EXERCISE MATERIAL -
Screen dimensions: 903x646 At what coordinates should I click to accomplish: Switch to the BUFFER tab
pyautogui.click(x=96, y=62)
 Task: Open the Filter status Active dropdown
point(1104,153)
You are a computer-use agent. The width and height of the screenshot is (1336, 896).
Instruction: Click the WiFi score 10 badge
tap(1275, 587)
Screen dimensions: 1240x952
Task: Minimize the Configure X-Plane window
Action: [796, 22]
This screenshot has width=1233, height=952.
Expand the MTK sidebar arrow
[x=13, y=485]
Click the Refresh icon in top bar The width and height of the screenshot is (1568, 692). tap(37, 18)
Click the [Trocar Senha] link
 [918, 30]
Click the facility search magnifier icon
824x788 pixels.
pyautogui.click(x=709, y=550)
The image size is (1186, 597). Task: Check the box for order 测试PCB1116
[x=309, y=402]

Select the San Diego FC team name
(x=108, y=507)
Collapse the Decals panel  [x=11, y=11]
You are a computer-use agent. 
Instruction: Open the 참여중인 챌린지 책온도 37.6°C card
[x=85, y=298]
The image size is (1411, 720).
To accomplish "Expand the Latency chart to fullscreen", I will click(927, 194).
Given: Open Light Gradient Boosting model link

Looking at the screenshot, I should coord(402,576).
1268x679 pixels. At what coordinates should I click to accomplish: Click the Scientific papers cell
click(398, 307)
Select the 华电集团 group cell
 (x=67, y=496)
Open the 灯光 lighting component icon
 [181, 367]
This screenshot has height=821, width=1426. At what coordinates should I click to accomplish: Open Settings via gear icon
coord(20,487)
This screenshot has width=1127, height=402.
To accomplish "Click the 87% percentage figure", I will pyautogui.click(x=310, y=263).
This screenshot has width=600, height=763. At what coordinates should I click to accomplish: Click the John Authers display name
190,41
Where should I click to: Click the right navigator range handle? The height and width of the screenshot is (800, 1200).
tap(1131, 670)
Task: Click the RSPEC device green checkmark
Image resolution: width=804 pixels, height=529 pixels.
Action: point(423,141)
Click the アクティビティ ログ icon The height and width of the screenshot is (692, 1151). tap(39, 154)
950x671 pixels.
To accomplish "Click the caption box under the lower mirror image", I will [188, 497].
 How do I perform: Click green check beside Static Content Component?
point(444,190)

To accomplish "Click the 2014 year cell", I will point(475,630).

TASK PROMPT - Search each line of the data above for "will", and copy the lines where it occurs.

SOLUTION TO THIS EXERCISE -
To accomplish "Expand the Latency chart to fullscreen", I will click(927, 194).
To accomplish "Click the 87% percentage figure", I will pyautogui.click(x=310, y=263).
To accomplish "Click the caption box under the lower mirror image", I will [188, 497].
To accomplish "Click the 2014 year cell", I will point(475,630).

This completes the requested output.